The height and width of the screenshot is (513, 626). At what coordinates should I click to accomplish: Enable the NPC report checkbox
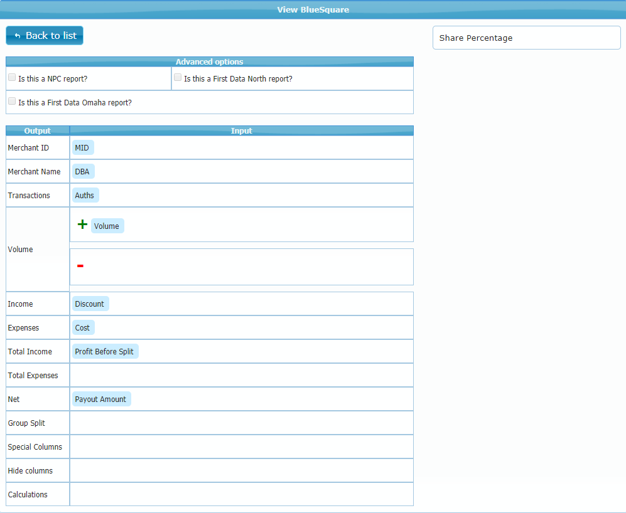12,78
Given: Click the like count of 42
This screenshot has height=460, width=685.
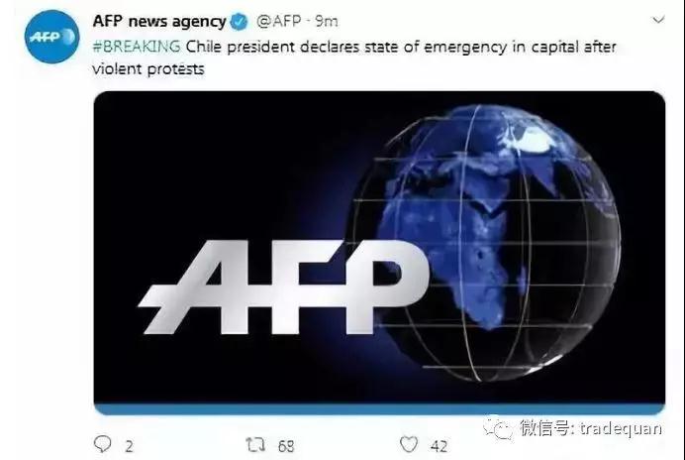Looking at the screenshot, I should (440, 446).
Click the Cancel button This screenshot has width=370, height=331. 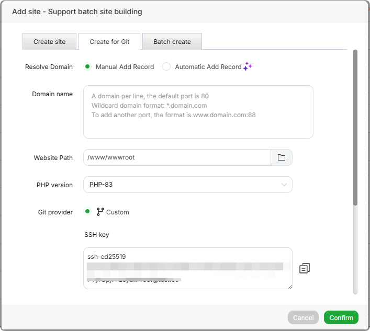(303, 317)
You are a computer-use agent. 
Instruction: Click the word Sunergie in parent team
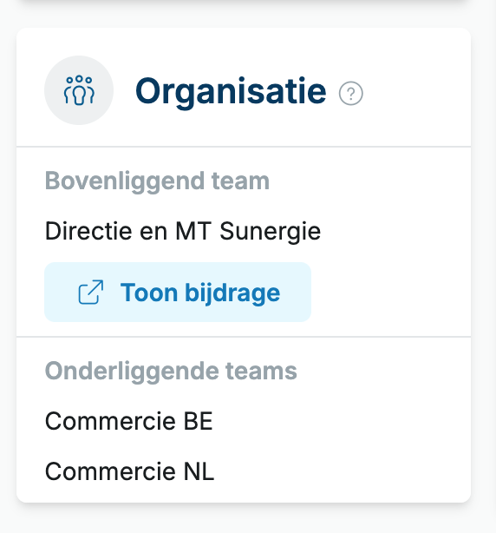tap(271, 232)
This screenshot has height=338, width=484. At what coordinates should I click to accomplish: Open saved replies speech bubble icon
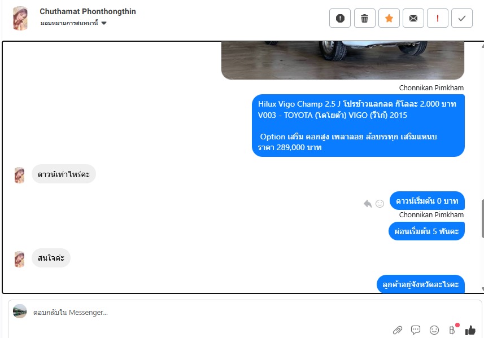click(x=416, y=330)
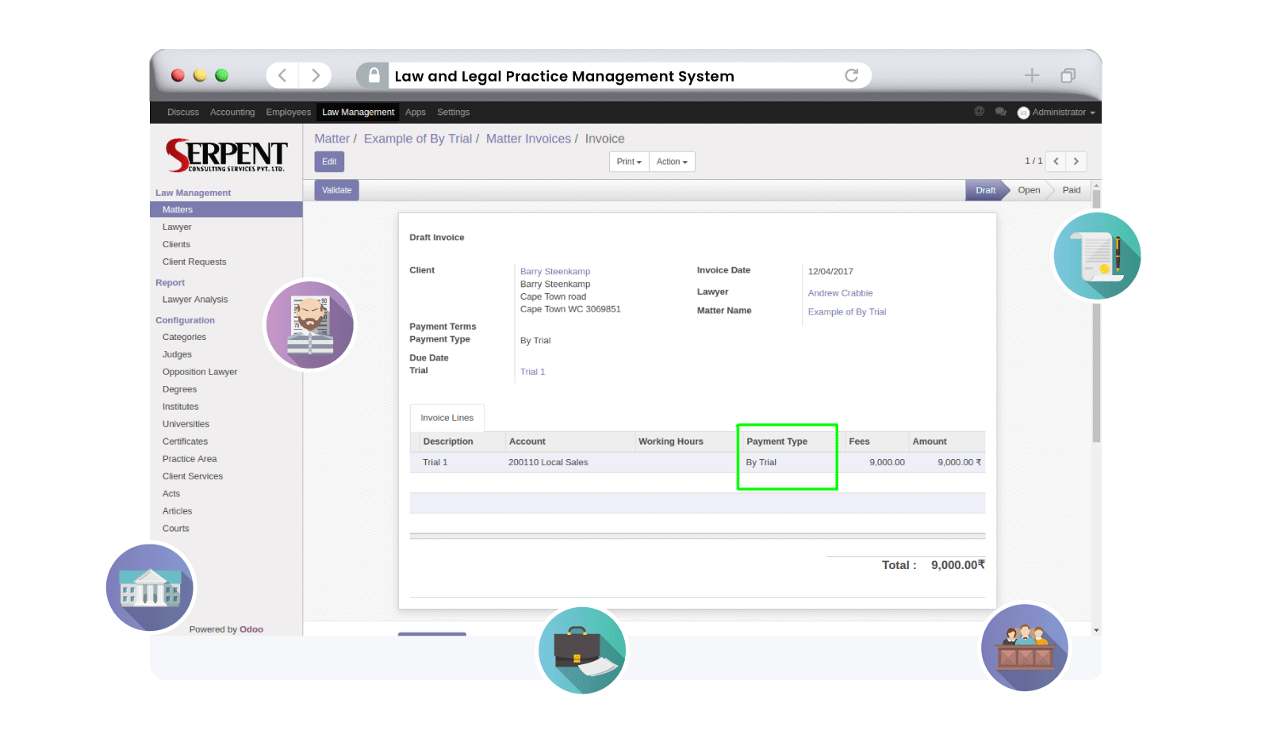
Task: Open the conversations chat bubble icon
Action: click(x=1000, y=112)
_ _ _
— TASK —
Give again exactly the lines from the one holding "This screenshot has height=338, width=484." to the final line of the records, both ends included; any pictures stay out.

— RESULT BELOW —
This screenshot has height=338, width=484. At what coordinates should I click to accomplish: Open saved replies speech bubble icon
click(x=416, y=330)
Task: Open the conversations chat bubble icon
Action: click(x=1000, y=112)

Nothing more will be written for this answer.